[Click-target records]
-*-
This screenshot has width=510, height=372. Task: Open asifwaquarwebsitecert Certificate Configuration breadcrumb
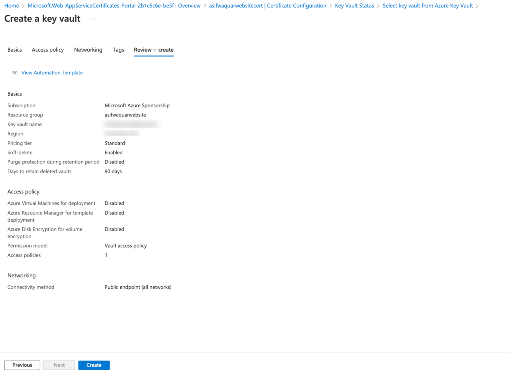point(267,5)
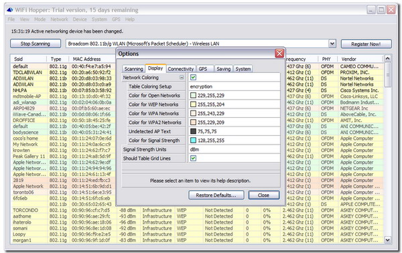Pick the Color for Open Networks swatch
Screen dimensions: 402x253
point(194,96)

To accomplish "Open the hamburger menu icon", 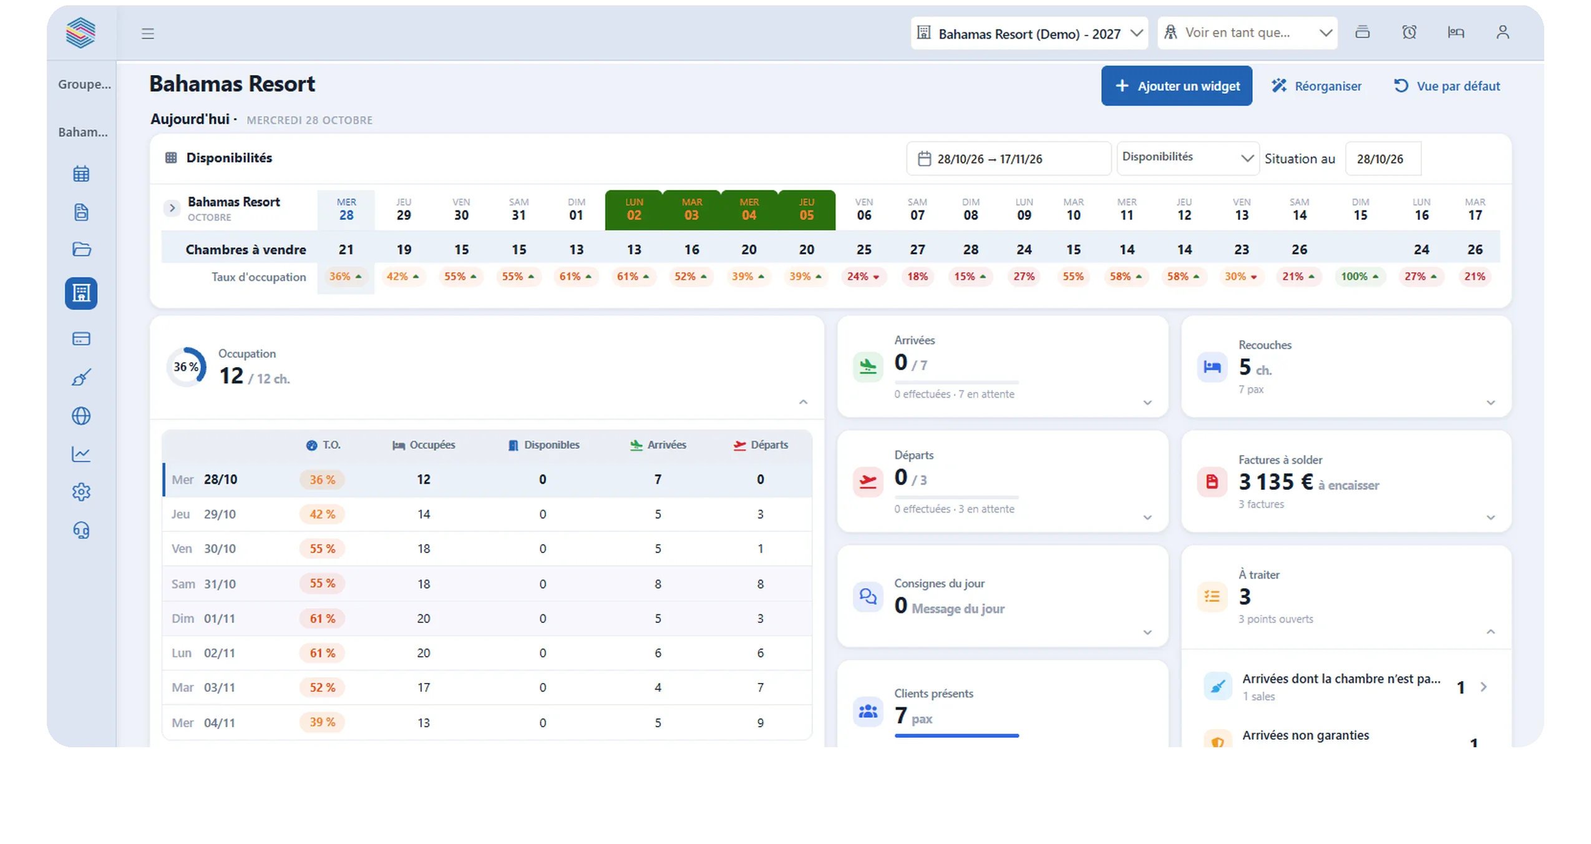I will coord(147,33).
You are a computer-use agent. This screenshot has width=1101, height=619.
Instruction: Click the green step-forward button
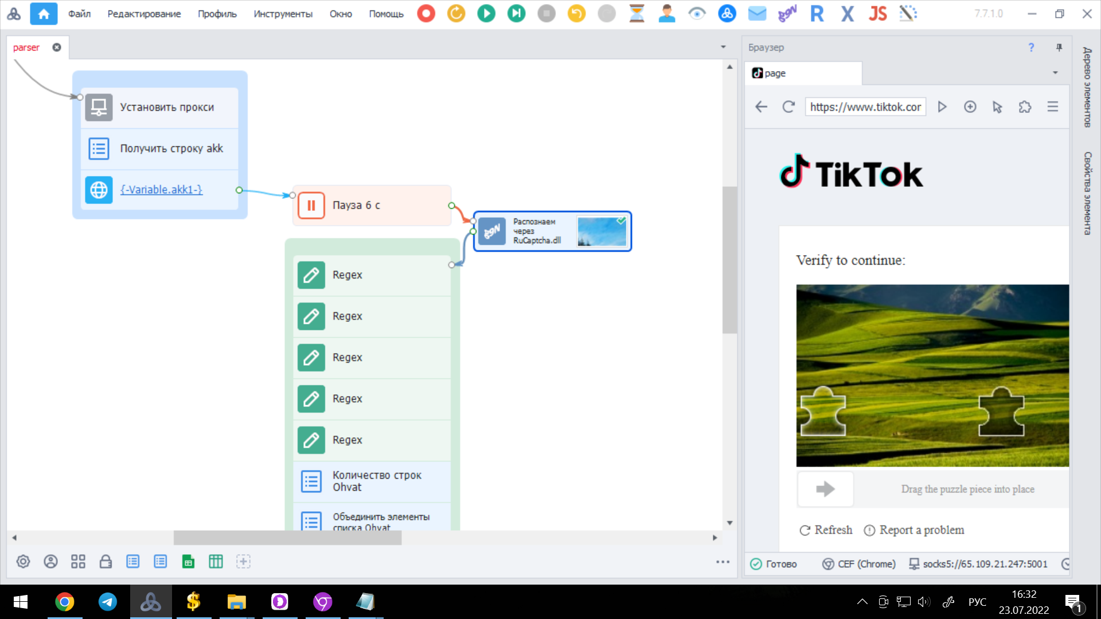516,13
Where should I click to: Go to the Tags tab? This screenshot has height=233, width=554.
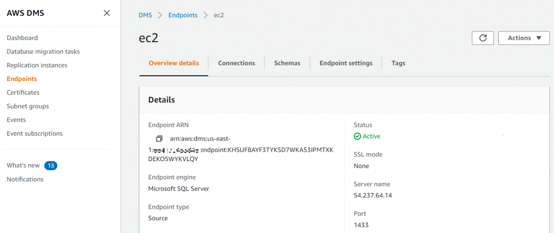pyautogui.click(x=398, y=63)
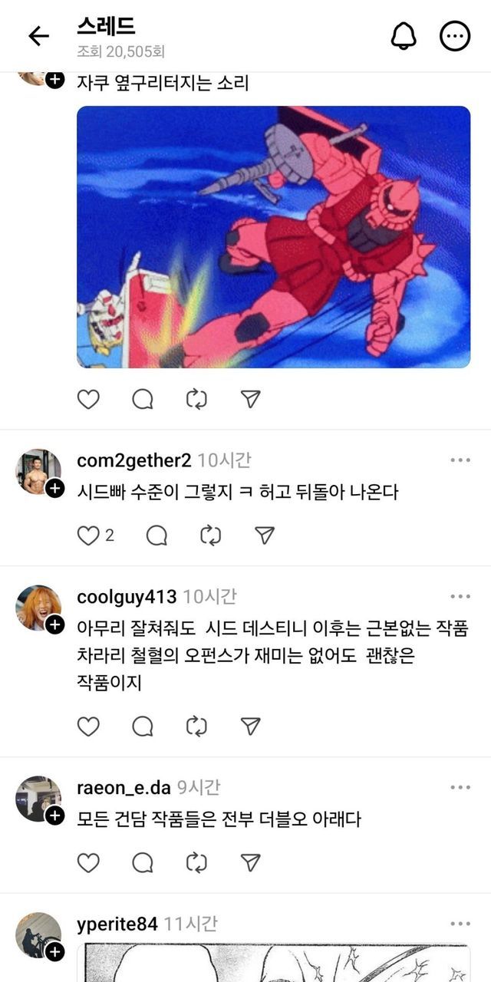Open the red Zaku kicking Gundam image
Viewport: 491px width, 982px height.
[274, 237]
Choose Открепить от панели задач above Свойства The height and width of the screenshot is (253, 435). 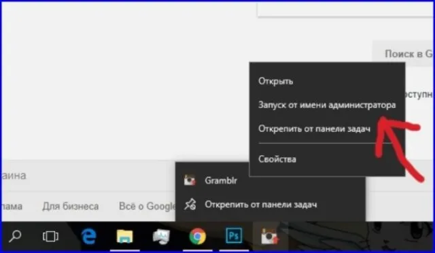[x=314, y=129]
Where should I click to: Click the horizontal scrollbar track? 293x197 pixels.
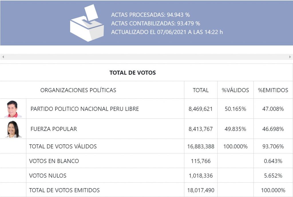click(147, 57)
-*-
What is being asked:
Copy out the lines of the records exactly, starting with the line that contains "Where should I click to: Click" and continuing through the end of the records, both ends included. Omit the pictures from your answer.

Solution for this exercise:
Where should I click to: Click the horizontal scrollbar track? 293x197 pixels.
click(147, 57)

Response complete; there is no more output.